Given text ::
▼
# Realtek Wireless Adapter problems



## TRGG (Mar 13, 2008)

Ok, here's the situation as I know it.

I recently rolled back from Vista to XP and had to re-install some of the drivers lost when I formatted the drive. I downloaded the Realtek USB wireless network adapter card driver, as an alternative to the integrated driver, for the hardware I *do* have (it's difficult to find a proper version of the integrated WNA driver online).

I know you're thinking this is the problem, and I'm not suggesting it's not; however, on *most* wireless router connections, it connects absolutely fine.

When I got back to my Term-time adress and tried to connect to our wireless router here, it's reluctant to connect to it wirelessly.

I tried using the software CD supplied with the router and it tells me to plug the USB driver in; not being possible due to the fact that it's not USB, it's an integrated network card.

Each time I try to connect, it keeps trying to "Aquire Network Address" before failing each time. I've tried rebooting my Laptop and the router to no avail. I know the router and the internet is working fine because all of my flatmates can access the connection with their laptops.

I know my laptop can connect to the internet because;

a) It connects wirelessly to my Home-time address' router;

b) I'm currently connected via ethernet cables to the router I'm trying to wirelessly enable. 

I need help understanding my situation more and would appreciate any suggestions to help me get my wireless working again.

Thanks.


----------



## johnwill (Sep 26, 2002)

I don't know what to tell you. You obviously don't have the correct driver if it's asking for a USB device, or the wireless adapter has a problem.


----------
▲
Entries provided ::
▼
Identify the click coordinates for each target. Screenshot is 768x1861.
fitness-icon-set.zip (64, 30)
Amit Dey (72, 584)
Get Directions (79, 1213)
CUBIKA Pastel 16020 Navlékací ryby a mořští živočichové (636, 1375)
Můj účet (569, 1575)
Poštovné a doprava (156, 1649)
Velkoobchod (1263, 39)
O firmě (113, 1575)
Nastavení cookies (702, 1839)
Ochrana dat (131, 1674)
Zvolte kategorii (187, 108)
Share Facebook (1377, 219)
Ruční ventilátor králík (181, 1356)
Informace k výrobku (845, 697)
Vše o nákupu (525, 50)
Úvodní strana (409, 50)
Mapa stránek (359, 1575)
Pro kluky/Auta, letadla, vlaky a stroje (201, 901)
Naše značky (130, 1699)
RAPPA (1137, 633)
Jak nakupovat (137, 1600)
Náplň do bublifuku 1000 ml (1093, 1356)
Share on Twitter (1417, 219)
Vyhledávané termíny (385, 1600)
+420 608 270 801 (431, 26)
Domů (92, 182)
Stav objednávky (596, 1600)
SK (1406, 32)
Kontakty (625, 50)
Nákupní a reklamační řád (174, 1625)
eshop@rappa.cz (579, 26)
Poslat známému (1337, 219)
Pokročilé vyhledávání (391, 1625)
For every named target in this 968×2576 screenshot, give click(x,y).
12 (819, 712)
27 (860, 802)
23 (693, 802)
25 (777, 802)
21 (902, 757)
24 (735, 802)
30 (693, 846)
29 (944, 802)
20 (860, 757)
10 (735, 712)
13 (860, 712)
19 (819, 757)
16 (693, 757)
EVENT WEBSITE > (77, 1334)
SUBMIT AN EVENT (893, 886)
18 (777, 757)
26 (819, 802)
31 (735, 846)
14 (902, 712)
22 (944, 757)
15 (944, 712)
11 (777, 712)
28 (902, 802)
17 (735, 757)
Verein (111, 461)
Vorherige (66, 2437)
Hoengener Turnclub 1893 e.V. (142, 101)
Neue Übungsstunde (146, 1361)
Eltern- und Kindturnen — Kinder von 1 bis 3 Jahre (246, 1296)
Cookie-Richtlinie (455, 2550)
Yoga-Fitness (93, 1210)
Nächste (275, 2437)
▲
What you need to do :: Please set down, word for word, the part of the Realtek wireless adapter thread that opens with the words containing "b) I'm currently" and closes with "wireless working again.".

Complete output ::
b) I'm currently connected via ethernet cables to the router I'm trying to wirelessly enable. 

I need help understanding my situation more and would appreciate any suggestions to help me get my wireless working again.